** Opening Supplied material block **

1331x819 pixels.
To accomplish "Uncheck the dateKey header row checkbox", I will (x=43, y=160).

** Closing Supplied material block **
** Opening Supplied material block **

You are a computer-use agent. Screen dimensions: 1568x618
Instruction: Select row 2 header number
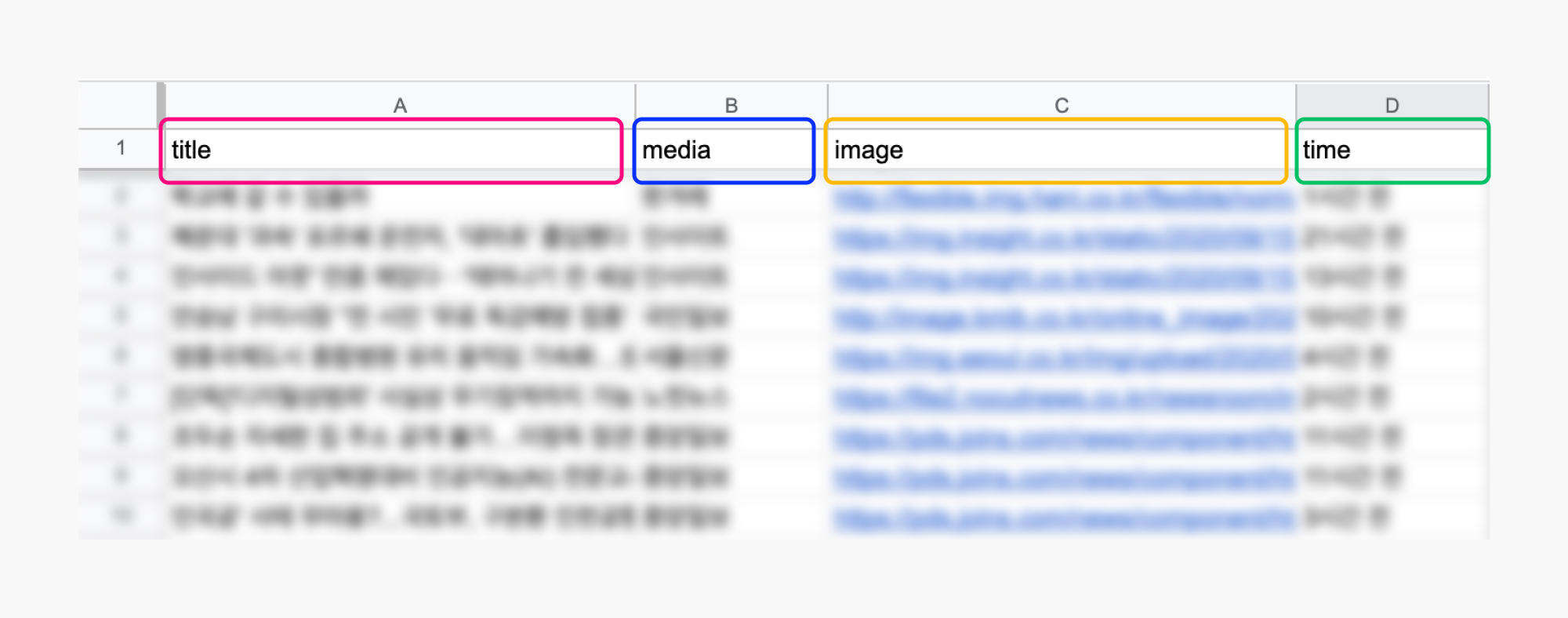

** Closing Supplied material block **
** Opening Supplied material block **

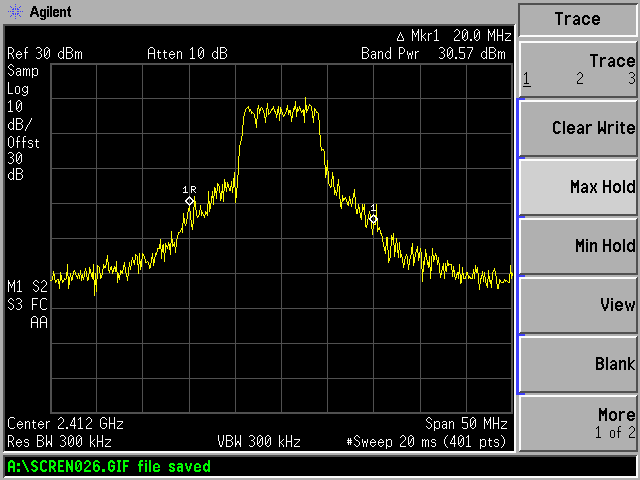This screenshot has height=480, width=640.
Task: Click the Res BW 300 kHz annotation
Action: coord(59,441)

** Closing Supplied material block **

* _Task item_:
In the listing above, find the line with "You are a computer-use" and the line with "Instruction: Select row 2 header number", then reproduce both and every line between them exactly.

* _Your response_:
You are a computer-use agent. Screen dimensions: 1568x618
Instruction: Select row 2 header number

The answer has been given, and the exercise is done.